Although Thailand does not have as large a Muslim population as several of its other South East Asian peers, with around 4.3% of Thais being of the Islamic religion as opposed to Indonesia (87.2%) and Malaysia (61.3%) according to the World Population Review, the country maintains a strong focus on its halal food and beverage industry due to its strong dependence on tourism.
As such, the halal sector in Thailand has seen a great deal of development in recent years, and according to industry leader Winai Dahlan, Chairman of the Halal Standard Institute of Thailand, Vice Chairman of the Central Islamic Council of Thailand and Founding Director of the Chulalongkorn University Halal Science Centre, it is now looking to make even larger strides using technology as a key tool.
“Thailand’s halal food [and beverage] industry is moving to halal standardization from an analogue to a digital era,” Dahlan told FoodNavigator-Asia.
“The sector’s development can be classified into first, second and third generational progress, from the introduction of halal standards and labs to platform conception and halal ingredient development, then finally to logistics and traceability.
“Since 2016, we have been in the era of Halal 4.0, which saw the introduction of digitalisation, IOT, cloud, e-commerce and other types of digital technology; and in 2019 the Thai Cabinet has also endorsed the development of a halal blockchain platform to be used locally.”
The halal blockchain initiative is being led by Dahlan via the Halal Science Centre, which once completed is expected to increase the industry’s ability to perform standardization and authentication processes with guaranteed standards and traceability.
“The core of the halal blockchain will be the Hal-Q or Halal Assurance, Liability and Quality System which is used by the Central Islamic Council of Thailand to perform and issue halal certifications,” he said.
“The platform will be used in tandem with what we call SPHERE, or the System Protocol for Halal Electronic Resource Exchange, which will be what links government, industry, academia, consumers and halal certification organisations together.
“This process is currently still ongoing, but the ultimate aim and end-goal for us to reach is to establish a full-scale halal blockchain platform which can benefit all of Thailand.”
Other scientific progress
In addition to building the technology required, Dahlan also highlighted several breakthroughs that the Halal Science Centre will be bringing to this modernization of the local halal industry.
“We have already developed the world’s first book of Halal H-numbers, a database that gathers chemicals and ingredients and tabulates these with H-numbers to determine a food or beverage product’s ‘safety’,” he said.
“The centre’s halal laboratory has also successfully developed a new generation technique for multiplex haram animal analyses to authenticate halal food products.

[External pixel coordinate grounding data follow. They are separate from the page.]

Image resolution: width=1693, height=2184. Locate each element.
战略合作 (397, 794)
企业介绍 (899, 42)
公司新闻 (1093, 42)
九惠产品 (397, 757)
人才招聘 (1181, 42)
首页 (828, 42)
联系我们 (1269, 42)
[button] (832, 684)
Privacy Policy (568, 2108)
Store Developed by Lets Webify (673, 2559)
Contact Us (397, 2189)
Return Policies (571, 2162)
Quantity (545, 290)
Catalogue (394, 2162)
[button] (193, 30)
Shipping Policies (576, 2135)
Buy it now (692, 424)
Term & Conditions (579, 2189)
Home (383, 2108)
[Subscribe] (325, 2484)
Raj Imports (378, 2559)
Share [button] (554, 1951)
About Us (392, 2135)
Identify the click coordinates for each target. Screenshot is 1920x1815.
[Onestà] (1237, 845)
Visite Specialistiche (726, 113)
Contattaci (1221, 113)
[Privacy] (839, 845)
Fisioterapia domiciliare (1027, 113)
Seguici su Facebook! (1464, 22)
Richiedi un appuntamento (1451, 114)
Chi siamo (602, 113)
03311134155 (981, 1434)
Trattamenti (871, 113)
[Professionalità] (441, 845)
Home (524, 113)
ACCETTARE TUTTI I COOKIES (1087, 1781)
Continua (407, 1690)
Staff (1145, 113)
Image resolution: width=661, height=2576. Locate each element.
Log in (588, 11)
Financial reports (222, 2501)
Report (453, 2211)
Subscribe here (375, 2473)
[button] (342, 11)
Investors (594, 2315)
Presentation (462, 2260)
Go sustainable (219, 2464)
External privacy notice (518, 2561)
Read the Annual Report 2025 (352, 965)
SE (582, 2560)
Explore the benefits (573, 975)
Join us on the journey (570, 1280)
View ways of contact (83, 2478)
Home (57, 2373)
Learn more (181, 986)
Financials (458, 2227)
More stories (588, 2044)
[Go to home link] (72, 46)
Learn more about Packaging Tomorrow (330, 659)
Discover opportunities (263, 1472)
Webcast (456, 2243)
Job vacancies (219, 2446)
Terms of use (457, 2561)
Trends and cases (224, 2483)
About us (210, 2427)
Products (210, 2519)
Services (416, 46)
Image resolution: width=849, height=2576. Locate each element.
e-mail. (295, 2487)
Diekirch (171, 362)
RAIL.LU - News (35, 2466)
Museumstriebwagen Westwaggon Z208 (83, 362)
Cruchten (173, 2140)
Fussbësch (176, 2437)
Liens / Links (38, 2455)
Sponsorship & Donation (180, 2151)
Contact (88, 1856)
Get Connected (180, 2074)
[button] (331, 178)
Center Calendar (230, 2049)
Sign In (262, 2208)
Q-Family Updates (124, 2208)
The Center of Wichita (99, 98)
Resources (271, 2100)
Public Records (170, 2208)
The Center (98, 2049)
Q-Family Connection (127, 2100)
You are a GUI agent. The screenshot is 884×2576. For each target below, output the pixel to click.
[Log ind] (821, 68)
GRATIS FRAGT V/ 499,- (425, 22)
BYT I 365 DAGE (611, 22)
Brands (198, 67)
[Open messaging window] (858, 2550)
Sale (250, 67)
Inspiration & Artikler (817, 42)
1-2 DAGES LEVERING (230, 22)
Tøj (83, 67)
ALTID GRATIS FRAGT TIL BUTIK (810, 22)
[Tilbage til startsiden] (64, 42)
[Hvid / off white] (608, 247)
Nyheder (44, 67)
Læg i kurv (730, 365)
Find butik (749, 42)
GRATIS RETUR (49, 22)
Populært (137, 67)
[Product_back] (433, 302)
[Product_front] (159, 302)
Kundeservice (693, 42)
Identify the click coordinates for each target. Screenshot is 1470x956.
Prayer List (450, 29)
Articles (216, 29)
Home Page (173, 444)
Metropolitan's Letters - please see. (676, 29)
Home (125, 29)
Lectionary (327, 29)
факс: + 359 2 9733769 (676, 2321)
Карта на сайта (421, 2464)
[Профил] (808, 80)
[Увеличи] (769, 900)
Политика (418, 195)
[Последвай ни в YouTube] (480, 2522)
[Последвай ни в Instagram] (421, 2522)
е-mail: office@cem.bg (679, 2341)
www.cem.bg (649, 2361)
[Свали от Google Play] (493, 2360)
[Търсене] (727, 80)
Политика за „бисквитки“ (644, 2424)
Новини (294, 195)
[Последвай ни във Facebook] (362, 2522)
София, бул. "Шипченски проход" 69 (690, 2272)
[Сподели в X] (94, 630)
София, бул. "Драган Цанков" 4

“This new technology is able to test for nine species of haram animals in one analysis, which saves everyone a lot of time, effort and money as opposed to testing for each haram component one by one.”
All in all though, Dahlan stressed that science and technology is definitely the way forward for Thailand’s halal sector, which carries great weight in the country despite the community’s small size.
“Traceability is going to increasingly become more important, and it will be crucial for us to have such a system in place to provide consumers with the assurance that they are not in contact with any haram food items, especially as haram is to us very much a food hazard,” he said.